ModernDive

A.1 Basic statistical terms

Note that all the following statistical terms apply only to numerical variables, except the distribution which can exist for both numerical and categorical variables.

A.1.1 Mean

The mean is the most commonly reported measure of center. It is commonly called the average though this term can be a little ambiguous. The mean is the sum of all of the data elements divided by how many elements there are. If we have \(n\) data points, the mean is given by:

\[Mean = \frac{x_1 + x_2 + \cdots + x_n}{n}\]

A.1.2 Median

The median is calculated by first sorting a variable’s data from smallest to largest. After sorting the data, the middle element in the list is the median. If the middle falls between two values, then the median is the mean of those two middle values.

A.1.3 Standard deviation

We will next discuss the standard deviation (\(sd\)) of a variable. The formula can be a little intimidating at first but it is important to remember that it is essentially a measure of how far we expect a given data value will be from its mean:

\[sd = \sqrt{\frac{(x_1 - Mean)^2 + (x_2 - Mean)^2 + \cdots + (x_n - Mean)^2}{n - 1}}\]

A.1.4 Five-number summary

The five-number summary consists of five summary statistics: the minimum, the first quantile AKA 25th percentile, the second quantile AKA median or 50th percentile, the third quantile AKA 75th, and the maximum. The five-number summary of a variable is used when constructing boxplots, as seen in Section 2.7.

The quantiles are calculated as

  • first quantile (\(Q_1\)): the median of the first half of the sorted data
  • third quantile (\(Q_3\)): the median of the second half of the sorted data

The interquartile range (IQR) is defined as \(Q_3 - Q_1\) and is a measure of how spread out the middle 50% of values are. The IQR corresponds to the length of the box in a boxplot.

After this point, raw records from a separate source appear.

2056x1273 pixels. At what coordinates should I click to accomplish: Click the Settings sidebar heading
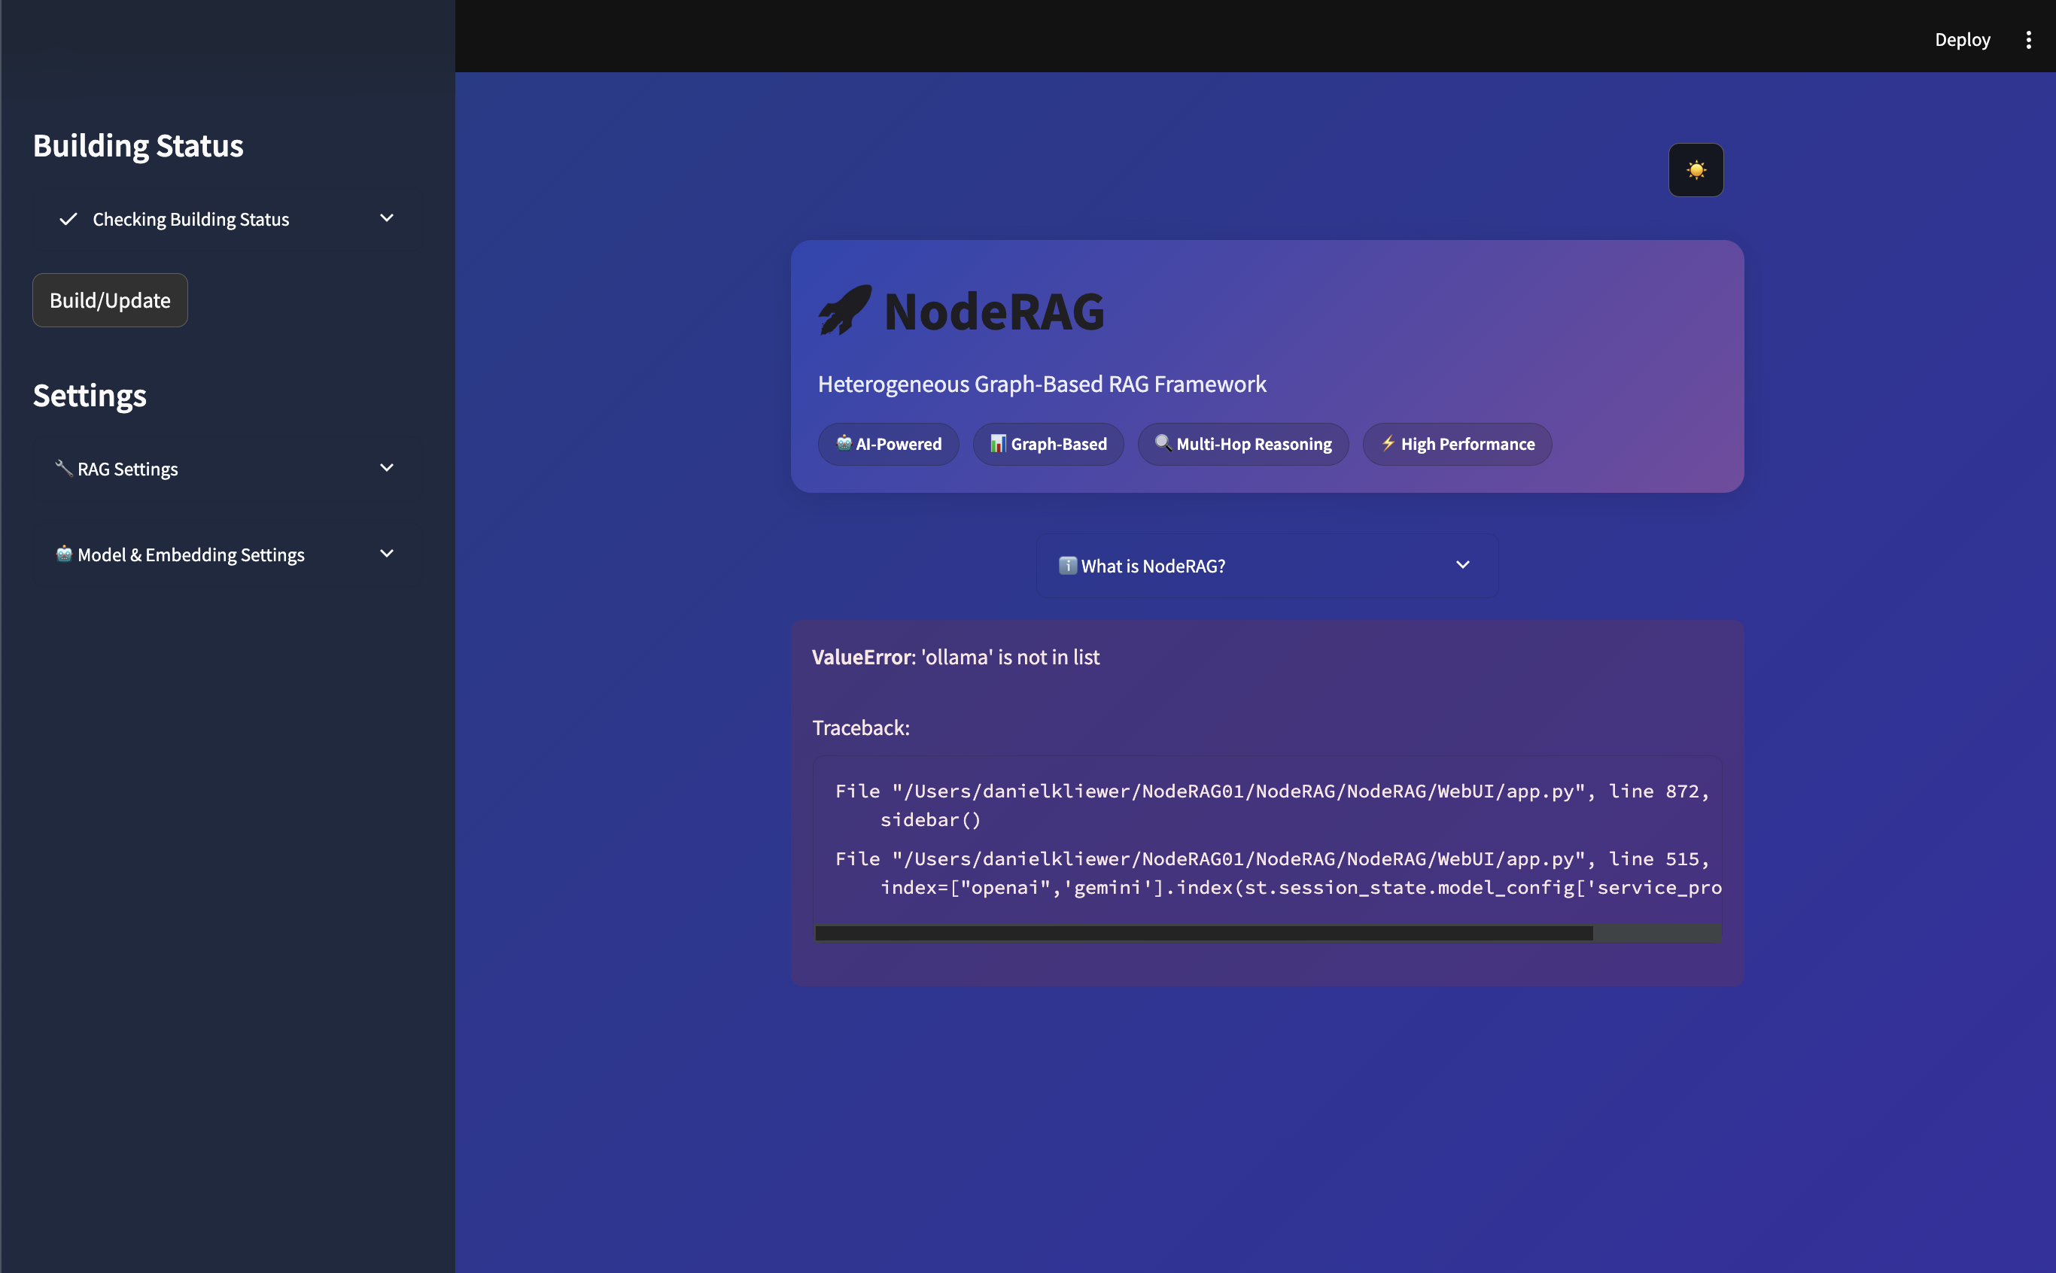point(89,396)
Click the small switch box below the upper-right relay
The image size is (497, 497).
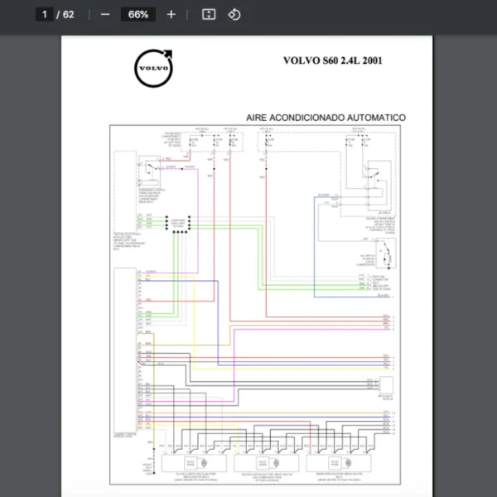click(x=385, y=252)
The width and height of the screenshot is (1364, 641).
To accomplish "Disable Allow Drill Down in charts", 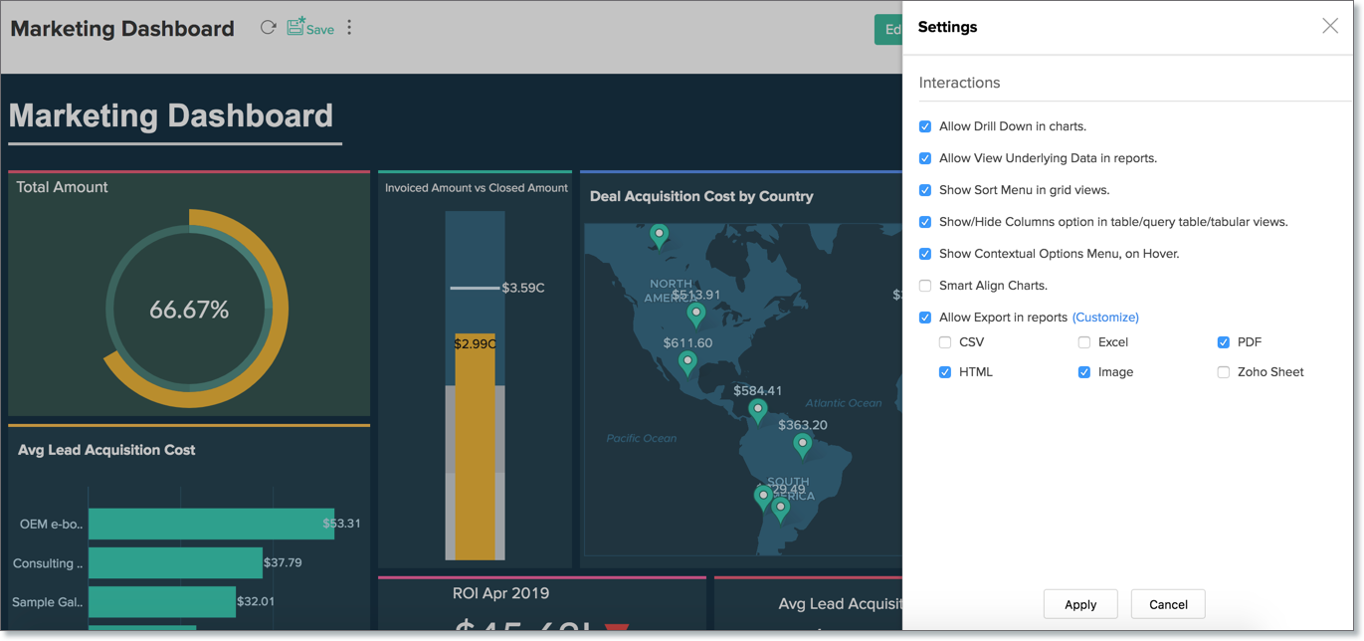I will tap(925, 126).
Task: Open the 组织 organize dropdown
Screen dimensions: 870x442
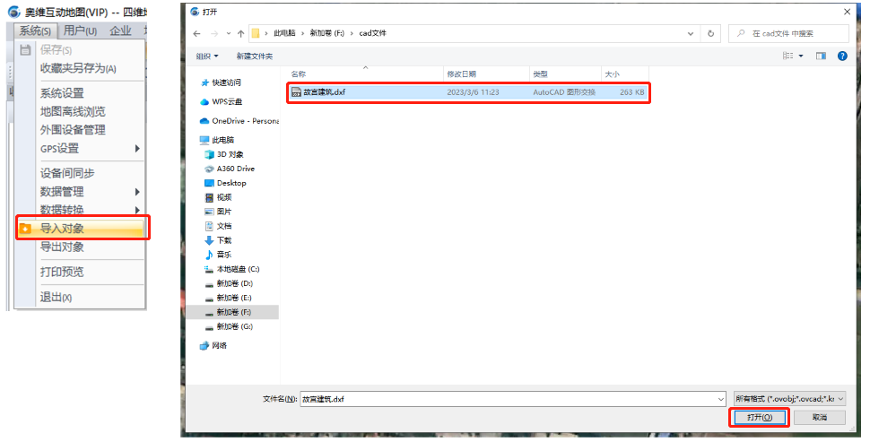Action: tap(207, 56)
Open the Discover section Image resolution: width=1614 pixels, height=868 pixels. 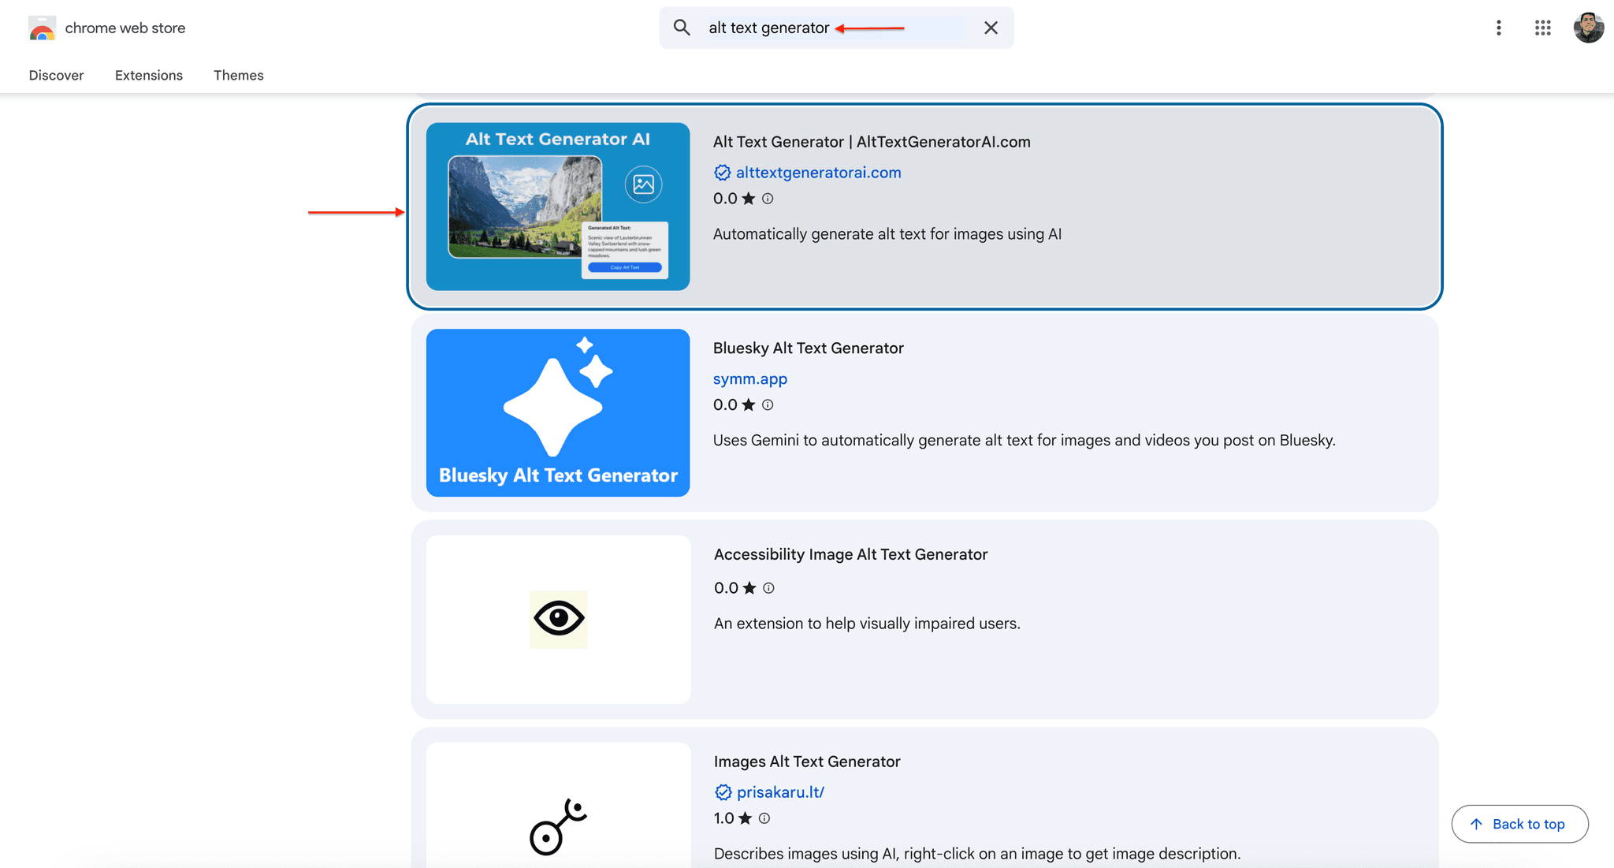click(x=56, y=75)
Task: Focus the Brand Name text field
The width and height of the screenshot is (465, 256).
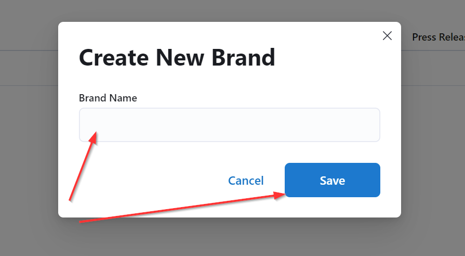Action: 229,125
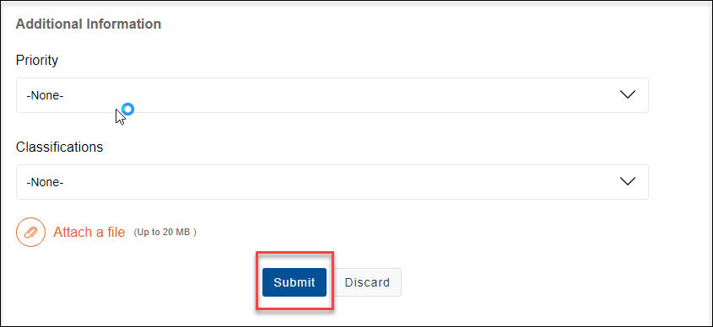
Task: Select the -None- value under Classifications
Action: 45,183
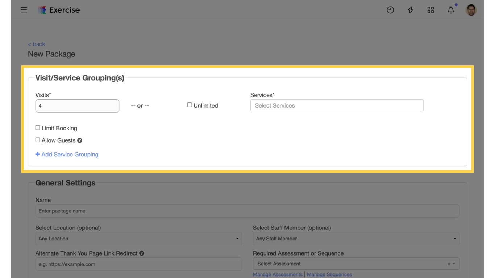This screenshot has width=495, height=278.
Task: Open the Manage Assessments link
Action: [x=278, y=274]
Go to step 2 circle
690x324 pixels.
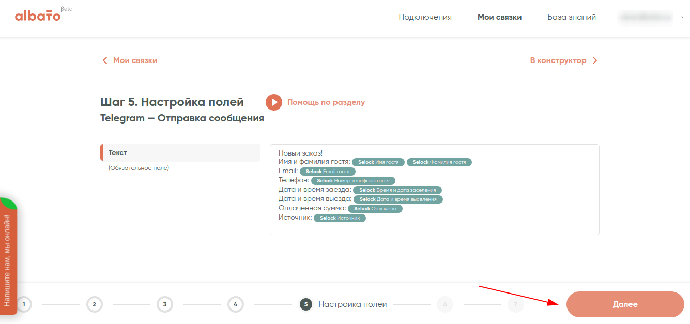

The median and the IQR are not influenced by the presence of outliers in the ways that the mean and standard deviation are. They are, thus, recommended for skewed datasets. We say in this case that the median and IQR are more robust to outliers.

A.1.5 Distribution

The distribution of a variable shows how frequently different values of a variable occur. Looking at the visualization of a distribution can show where the values are centered, show how the values vary, and give some information about where a typical value might fall. It can also alert you to the presence of outliers.

Recall from Chapter 2 that we can visualize the distribution of a numerical variable using binning in a histogram and that we can visualize the distribution of a categorical variable using a barplot.

A.1.6 Outliers

Outliers correspond to values in the dataset that fall far outside the range of “ordinary” values. In the context of a boxplot, by default they correspond to values below \(Q_1 - (1.5 \cdot IQR)\) or above \(Q_3 + (1.5 \cdot IQR)\).